But how much of this does one read or hear in the media, even the serious print media? Little of it, would be my estimate. The media does talk about the political lawyers’ memos. But it doesn’t discuss that those memos were obvious bad faith dodges to give cover to Bush, Rumsfeld, et. al for allowing torture to try to get information. It doesn’t discuss that Bush, Rumsfeld, et. al were committing crimes and impeachable offenses. It doesn’t discuss that the administration was willing to destroy the constitution by making the military commander-in-chief supreme over the civilian authority, or that wars may never end so long as Executive officials are not subjected to criminal penalties. It is a fair question to ask, “Why doesn’t the media discuss these things?”
*Much of what we now know occurred raises yet again the question of whether the Bush administration demands the use of military tribunals because it knows that its own conduct makes it impossible to get convictions in civilian courts. Evidence gained from defendants who have been held incommunicado, who have not been allowed to see lawyers for two years, who have been beaten and/or water boarded, who have been tortured in other ways, cannot be used to convict them in federal courts. The administration knows this -- its lawyers may be evil, but they are not wholly stupid. The only way to get convictions, then, is to use military tribunals which are ordered not to consider how evidence was obtained. And to likewise order what has been called Rumsfeld’s handpicked group of four appellate reviewers -- at least three of whom are prominent -- to likewise not consider how evidence was obtained. Is this what the administration has done? Has it thereby shown itself willing, once again, to destroy the Constitution -- here by destroying rights in court -- in order to get what it wants -- here convictions? Will the four handpicked reviewers go along with this? One does not know the answers to these questions. But one thing can be said with certainty. The press has never discussed them. When such questions were raised previously here, one prominent journalist emailed that he was confident the press would ultimately deal with certain of them. Let us hope so. But it hasn’t yet. Why not?

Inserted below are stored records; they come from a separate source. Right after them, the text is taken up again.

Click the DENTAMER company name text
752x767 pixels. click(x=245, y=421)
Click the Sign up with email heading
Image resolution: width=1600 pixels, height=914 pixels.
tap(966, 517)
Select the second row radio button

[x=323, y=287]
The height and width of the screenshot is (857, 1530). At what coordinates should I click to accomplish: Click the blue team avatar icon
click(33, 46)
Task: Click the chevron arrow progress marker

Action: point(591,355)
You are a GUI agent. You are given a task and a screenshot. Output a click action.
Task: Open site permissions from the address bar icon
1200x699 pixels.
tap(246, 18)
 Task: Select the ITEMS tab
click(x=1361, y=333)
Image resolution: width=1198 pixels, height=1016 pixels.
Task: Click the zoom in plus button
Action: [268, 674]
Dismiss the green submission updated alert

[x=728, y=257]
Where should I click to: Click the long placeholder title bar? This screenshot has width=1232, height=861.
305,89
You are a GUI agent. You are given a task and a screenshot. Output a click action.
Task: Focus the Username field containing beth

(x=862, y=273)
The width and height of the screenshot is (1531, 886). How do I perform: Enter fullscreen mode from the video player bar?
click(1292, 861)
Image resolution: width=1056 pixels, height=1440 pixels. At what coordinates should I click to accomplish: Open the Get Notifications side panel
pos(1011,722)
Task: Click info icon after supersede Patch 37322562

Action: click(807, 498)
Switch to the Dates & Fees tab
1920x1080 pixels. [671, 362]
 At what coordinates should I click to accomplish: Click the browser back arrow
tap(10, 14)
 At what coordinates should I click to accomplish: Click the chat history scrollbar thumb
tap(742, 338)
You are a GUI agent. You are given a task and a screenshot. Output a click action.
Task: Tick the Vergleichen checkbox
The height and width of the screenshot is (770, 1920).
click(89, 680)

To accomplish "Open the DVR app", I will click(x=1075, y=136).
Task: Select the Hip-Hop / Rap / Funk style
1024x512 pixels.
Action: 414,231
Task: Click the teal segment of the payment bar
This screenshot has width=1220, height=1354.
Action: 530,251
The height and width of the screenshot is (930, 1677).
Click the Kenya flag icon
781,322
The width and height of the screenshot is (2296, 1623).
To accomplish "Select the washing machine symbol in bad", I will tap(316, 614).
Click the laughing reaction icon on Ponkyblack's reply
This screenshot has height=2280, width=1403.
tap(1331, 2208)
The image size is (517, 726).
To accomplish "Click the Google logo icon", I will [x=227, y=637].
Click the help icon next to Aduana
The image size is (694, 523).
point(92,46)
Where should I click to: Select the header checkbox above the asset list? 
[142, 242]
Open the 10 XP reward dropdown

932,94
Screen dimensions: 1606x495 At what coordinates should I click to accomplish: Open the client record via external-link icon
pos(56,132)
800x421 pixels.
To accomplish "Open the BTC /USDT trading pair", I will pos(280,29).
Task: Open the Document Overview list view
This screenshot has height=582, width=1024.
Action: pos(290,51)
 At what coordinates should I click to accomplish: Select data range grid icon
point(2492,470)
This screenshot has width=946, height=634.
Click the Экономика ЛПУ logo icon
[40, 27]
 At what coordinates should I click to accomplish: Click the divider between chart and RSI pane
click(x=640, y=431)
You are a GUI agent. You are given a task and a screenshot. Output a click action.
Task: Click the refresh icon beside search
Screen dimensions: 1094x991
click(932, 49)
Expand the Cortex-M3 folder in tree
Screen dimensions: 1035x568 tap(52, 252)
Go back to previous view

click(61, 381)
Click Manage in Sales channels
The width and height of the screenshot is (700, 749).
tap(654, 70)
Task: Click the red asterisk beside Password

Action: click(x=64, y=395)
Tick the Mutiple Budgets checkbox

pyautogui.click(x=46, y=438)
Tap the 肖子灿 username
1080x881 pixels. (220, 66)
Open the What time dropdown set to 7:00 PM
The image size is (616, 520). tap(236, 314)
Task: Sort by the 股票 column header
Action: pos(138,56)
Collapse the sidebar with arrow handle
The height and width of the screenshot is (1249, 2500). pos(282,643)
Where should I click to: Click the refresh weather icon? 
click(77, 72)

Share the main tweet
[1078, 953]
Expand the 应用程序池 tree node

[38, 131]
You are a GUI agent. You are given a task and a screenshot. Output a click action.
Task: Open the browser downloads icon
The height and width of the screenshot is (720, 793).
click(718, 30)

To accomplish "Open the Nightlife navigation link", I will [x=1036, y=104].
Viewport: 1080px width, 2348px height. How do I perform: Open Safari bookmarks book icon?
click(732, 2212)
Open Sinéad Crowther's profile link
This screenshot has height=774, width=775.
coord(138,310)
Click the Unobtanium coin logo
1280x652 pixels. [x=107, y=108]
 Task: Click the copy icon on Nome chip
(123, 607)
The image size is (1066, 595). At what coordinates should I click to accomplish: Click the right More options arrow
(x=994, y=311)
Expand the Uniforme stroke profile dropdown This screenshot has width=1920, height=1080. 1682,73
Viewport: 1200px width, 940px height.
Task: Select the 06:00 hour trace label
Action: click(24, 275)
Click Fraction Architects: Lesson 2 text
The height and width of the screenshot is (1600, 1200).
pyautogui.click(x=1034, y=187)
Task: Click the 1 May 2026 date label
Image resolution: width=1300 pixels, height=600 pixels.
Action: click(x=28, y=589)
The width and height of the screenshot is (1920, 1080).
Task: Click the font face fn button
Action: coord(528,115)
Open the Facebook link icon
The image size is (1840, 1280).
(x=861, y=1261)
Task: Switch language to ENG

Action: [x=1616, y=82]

Enough, then, of points antecedent to ineluctable conclusions as to what kind of person Bush is. Several traits are obvious, both from what has been said above and from numerous other matters so familiar that they need no reiteration. Notwithstanding wide disagreement with my conclusion, it is hard to see how Bush is anything but dumb. After all, Iraq has been a world class eff-up in so many avoidable ways, including in its planning, implementation, and handling of prisoners. Not to mention Bush’s well known trait, stressed by his handlers in attempting to laud him, of not inquiring into the (all important) details -- now that is really dumb for any leader.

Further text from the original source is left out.